Cruzo la frontera hasta Irak. El Arzobispo de Erbil clama contra la indiferencia del mundo ante el asesinato de cristianos. El éxodo es imparable. Visito uno de los pueblos adventicios nacidos en mitad del Kurdistán. Para llegar hasta aquí he tenido que sortear varios controles de peshmergas (soldados kurdos) bastante más interesados que yo en la liga de fútbol española. Me recibe un hombre triste y gastado. Era taxista en Mosul pero tuvo que salir huyendo. Ahora pasa el día sin hacer nada, metido en sus zapatillas de felpa. Aparecen las mujeres de la familia. Vienen descubiertas. Algunas fuman. Opinan abiertamente sobre la situación. Uno de los varones me dice que su hermana no desea casarse. Al parecer no le gustó el tipo que la pretendía. Como cristianos, asegura, no la fuerzan a casarse con quien no sea de su agrado.
En Siria, el cristianismo tuvo aquí gran arraigo. En Sedenaya se erige un grandioso monasterio. Según la tradición, conserva un cuadro de la Virgen pintado por el mismo San Lucas. Cientos de peregrinos acuden desde todo Oriente Medio.

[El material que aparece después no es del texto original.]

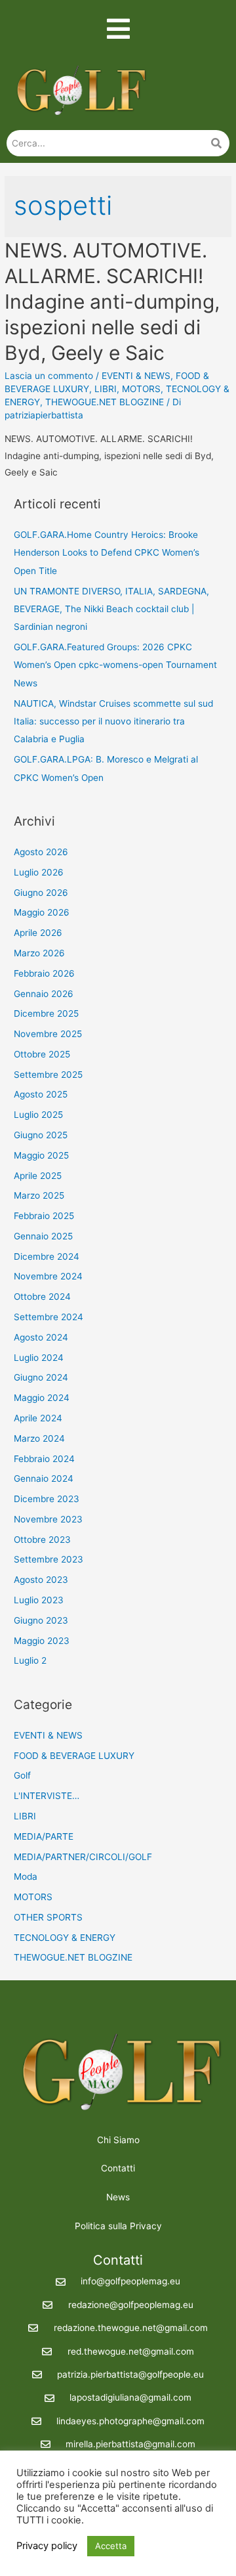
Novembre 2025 (48, 1034)
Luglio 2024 (39, 1357)
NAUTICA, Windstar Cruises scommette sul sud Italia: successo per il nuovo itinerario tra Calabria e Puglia (113, 721)
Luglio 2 (30, 1660)
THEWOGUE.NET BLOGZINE (104, 402)
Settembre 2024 (48, 1317)
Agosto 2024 (41, 1337)
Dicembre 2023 (46, 1499)
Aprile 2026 (38, 932)
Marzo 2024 (39, 1438)
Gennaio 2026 (43, 993)
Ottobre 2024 (42, 1296)
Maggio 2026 (41, 912)
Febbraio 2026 (44, 973)
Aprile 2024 (38, 1418)
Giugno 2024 (41, 1377)
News (118, 2197)
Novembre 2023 (48, 1519)
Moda (25, 1876)
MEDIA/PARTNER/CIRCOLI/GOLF (83, 1857)
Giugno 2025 (41, 1135)
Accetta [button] (111, 2546)
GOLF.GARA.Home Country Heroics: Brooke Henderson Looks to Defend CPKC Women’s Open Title (106, 552)
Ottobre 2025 (42, 1054)
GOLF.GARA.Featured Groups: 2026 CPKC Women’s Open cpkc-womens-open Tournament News (115, 665)
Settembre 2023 (48, 1559)
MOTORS (141, 389)
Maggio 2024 (41, 1397)
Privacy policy (46, 2546)
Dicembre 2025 (46, 1013)
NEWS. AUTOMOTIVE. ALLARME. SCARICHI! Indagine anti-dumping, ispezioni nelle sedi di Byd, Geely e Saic (112, 301)
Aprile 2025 (38, 1175)
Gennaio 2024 (43, 1478)
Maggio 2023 (41, 1640)
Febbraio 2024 (44, 1459)
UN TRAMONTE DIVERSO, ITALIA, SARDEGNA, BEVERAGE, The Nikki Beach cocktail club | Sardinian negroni (111, 609)
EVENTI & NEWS (136, 375)
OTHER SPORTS (48, 1917)
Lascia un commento (49, 375)
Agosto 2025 (41, 1094)
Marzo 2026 (39, 953)
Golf (22, 1775)
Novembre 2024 (48, 1276)
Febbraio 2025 (44, 1215)
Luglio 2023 (39, 1600)
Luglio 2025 (38, 1114)
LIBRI (105, 389)
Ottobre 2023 (42, 1539)
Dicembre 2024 (46, 1256)
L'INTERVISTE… (46, 1795)
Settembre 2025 (48, 1074)
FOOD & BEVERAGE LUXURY (74, 1755)
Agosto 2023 (41, 1579)
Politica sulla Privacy (118, 2226)
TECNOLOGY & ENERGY (64, 1937)
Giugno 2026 (41, 892)
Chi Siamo (118, 2140)
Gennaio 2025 (43, 1236)
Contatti (118, 2168)
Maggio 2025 (41, 1155)
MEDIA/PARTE (43, 1836)
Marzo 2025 (39, 1195)
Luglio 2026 (39, 872)
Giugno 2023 (41, 1620)
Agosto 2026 (41, 852)
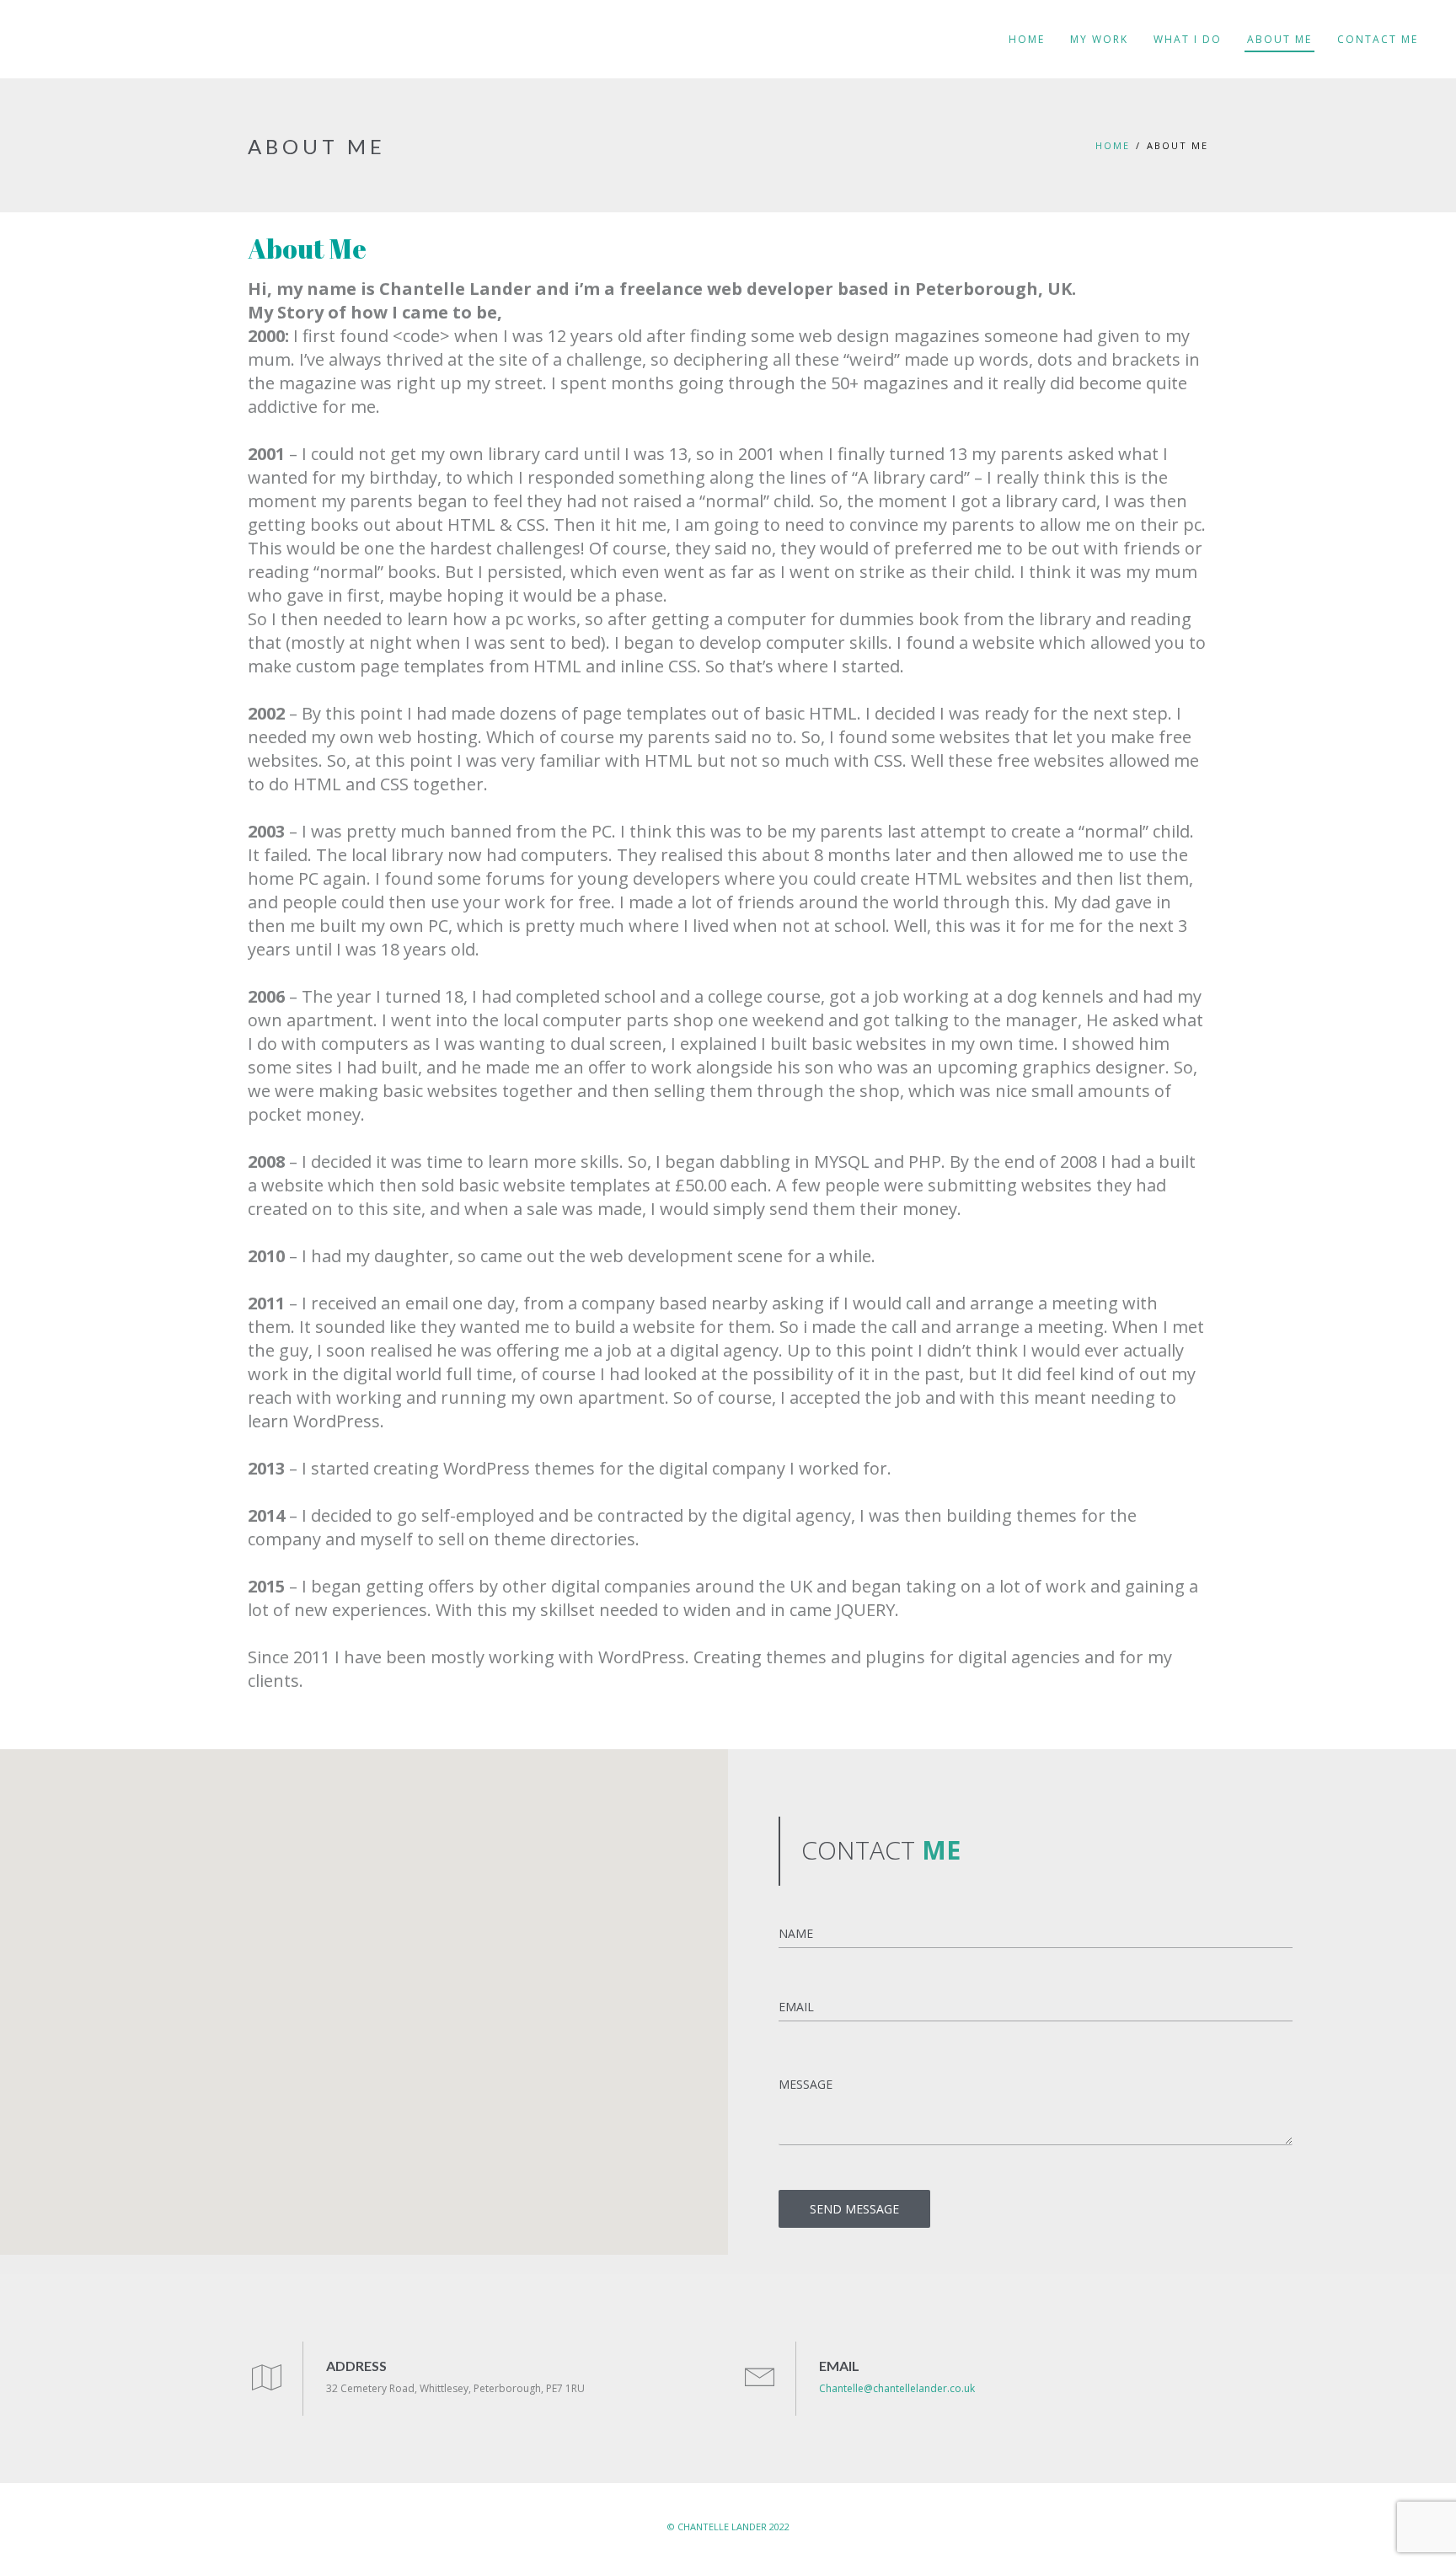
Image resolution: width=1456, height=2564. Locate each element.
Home (1112, 145)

Una pareja de mediana edad se fija en las pegatinas de mi moto. «El problema no está en Siria—asegura él—, aquí existe libertad religiosa y no hay verdaderos conflictos con los musulmanes, gente decente en su mayoría. Somos una comunidad importante y se nos respeta. Creo que el verdadero problema lo tenéis en Europa. Los mismos que aquí son tolerantes, parece que no lo son tanto allí».
A orillas del Mar Muerto
Ya en territorio jordano, a orillas del Mar Muerto está el lugar del bautismo de Jesús y el Monte Nebo, donde Abraham recibió las tablas de la Ley. Cerca también se encuentra Madaba y la Iglesia de San Jorge, en cuyo piso hay un mosaico bizantino que representa el primer mapa completo de Oriente Medio. Charlo con el dueño de un comercio cercano. Católico, ochenta años, ronca voz de fumador. «Mi abuelo luchaba con los músculos, pero mis nietos lo hacen con el cerebro. Todos han estudiado. Ahora son médicos o ingenieros. Viven en Estados Unidos. Los jóvenes se van. Pero yo, ¿Dónde voy a ir a mi edad? Aquí tengo mi casa y mi negocio. Éste es mi sitio. Al fin y al cabo, ésta es nuestra tierra, la tierra donde nació Jesús».

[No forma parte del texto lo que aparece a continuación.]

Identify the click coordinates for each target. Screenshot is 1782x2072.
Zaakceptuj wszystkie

En Líbano, las tensiones se remontan a la Primera Cruzada. Godofredo de Bouillon conquistó Tierra Santa en 1099. Su hermano Balduino I sometería el puerto de Beirut en 1110 y lo incorporaría al Reino Cruzado de Jerusalén. Desde entonces, los primitivos cristianos, seguidores de San Marón, llamados maronitas, rigieron los destinos del país hasta que la demografía se volvió en su contra y reaccionaron con violencia a la violencia.
Beirut bulle de nuevo para los negocios. Si hay tensiones, no se muestran. Una gran mezquita sufragada por Arabia Saudí se alza pacíficamente junto a la catedral. Mas hacia el interior, surge un país diferente. Zhale es la población católica más grande en un país árabe. En el bíblico valle de la Bekaa, ahora teritorio de Hizbolá.